“Graham Hoppe’s Gone Dollywood places Dolly Parton’s theme park, persona, and career within a broader history of the collisions of fact and fantasy, folk and celebrity, and art and commerce that have buffeted the Tennessee mountains Dolly calls home. Like Parton herself, the book is disarmingly open and friendly on its surface, with an impressive core of smart and savvy.”
Gone Dollywood
Dolly Parton isn’t just a country music superstar. She has built an empire. At the heart of that empire is Dollywood, a 150-acre fantasy land that hosts three million people a year. Parton’s prodigious talent and incredible celebrity have allowed her to turn her hometown into one of the most popular tourist destinations in America.
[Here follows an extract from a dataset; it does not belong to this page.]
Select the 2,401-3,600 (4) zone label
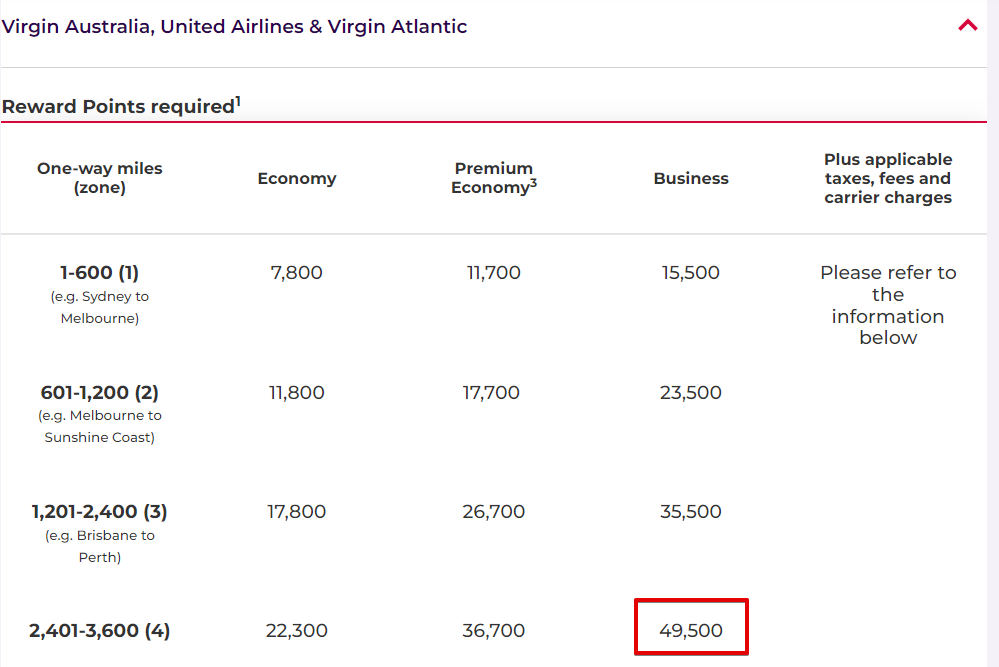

The crux of Dollywood’s allure is its precisely calibrated Appalachian image, itself drawn from Parton’s very real hardscrabble childhood in the mountains of east Tennessee.
What does Dollywood have to offer besides entertainment? What do we find if we take this remarkable place seriously? How does it both confirm and subvert outsiders’ expectations of Appalachia? What does it tell us about the modern South, and in turn what does that tell us about America at large? How is regional identity molded in service of commerce, and what is the interplay of race, gender, and class when that happens?
In Gone Dollywood, Graham Hoppe blends tourism studies, celebrity studies, cultural analysis, folklore, and the acute observations and personal reflections of longform journalism into an unforgettable interrogation of Southern and American identity.
About
Graham Hoppe writes about culture and history with a focus on food, music, and tourism. He is a graduate of the folklore program at the University of North Carolina at Chapel Hill. While at UNC he studied topics such as Cracker Barrel, firehouse dinners, and parking garages. His first book, Gone Dollywood, is available now from Ohio University Press. Raised in Indianapolis, Indiana, Graham currently lives in Raleigh, North Carolina.